Omitting all pictures, print the lines of the listing from the one containing "You are a computer-use" through the final line, both ends included, with no other text.

━━━━━━━━━━━━━━━━

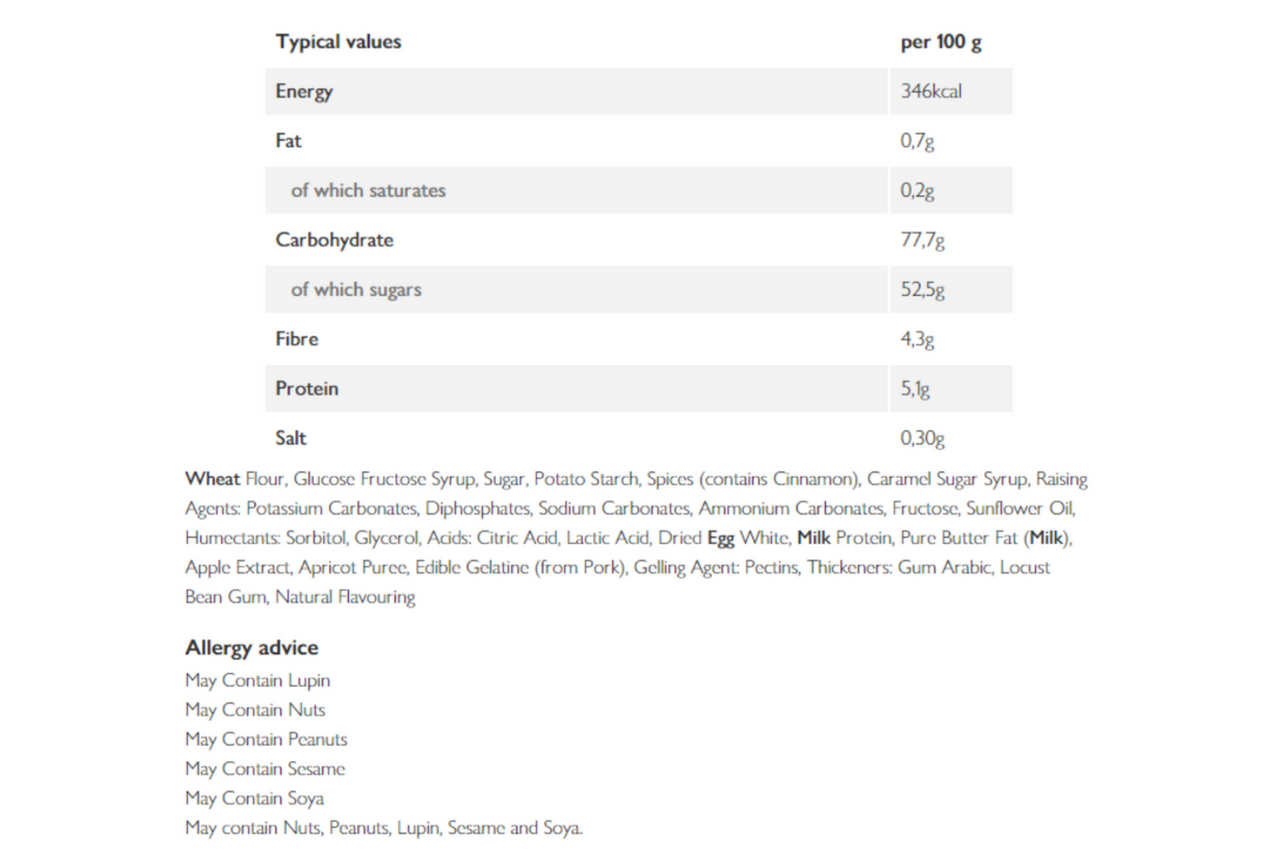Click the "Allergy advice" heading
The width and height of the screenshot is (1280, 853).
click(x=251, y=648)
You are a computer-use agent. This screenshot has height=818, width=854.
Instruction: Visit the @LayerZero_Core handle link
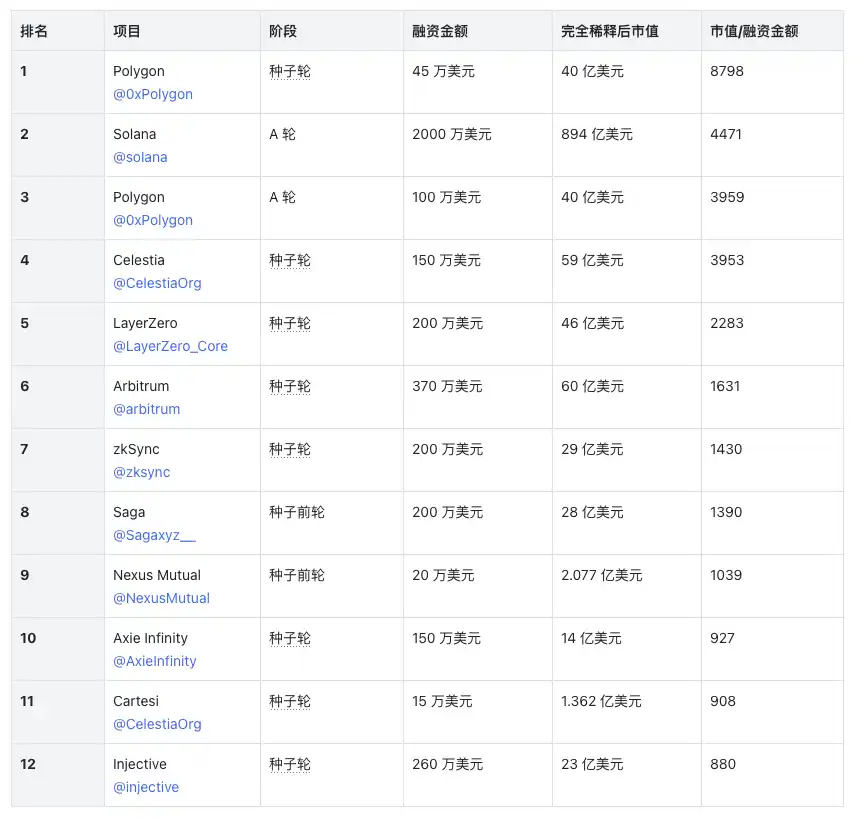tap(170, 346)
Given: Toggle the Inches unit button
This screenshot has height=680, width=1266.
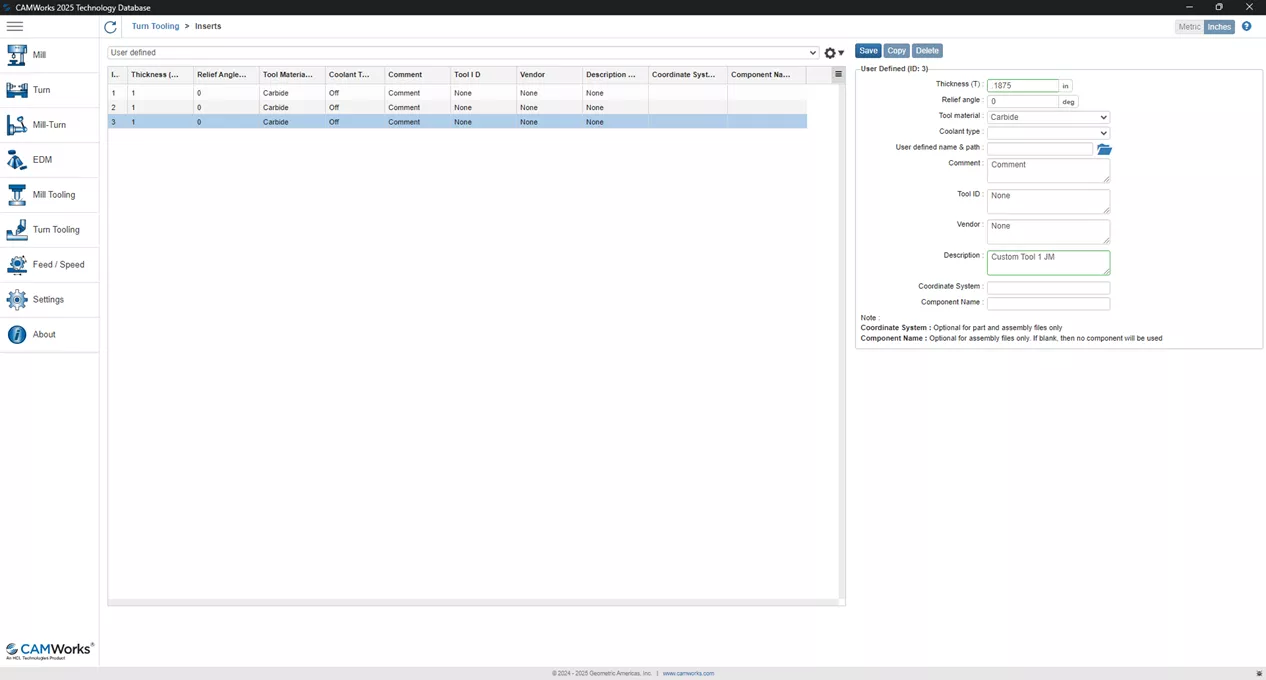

━━━━━━━━━━━━━━━━

Worked solution =
You are a computer-use agent. This screenshot has height=818, width=854.
Instruction: Visit the @LayerZero_Core handle link
tap(170, 346)
Given: Toggle the Inches unit button
This screenshot has height=680, width=1266.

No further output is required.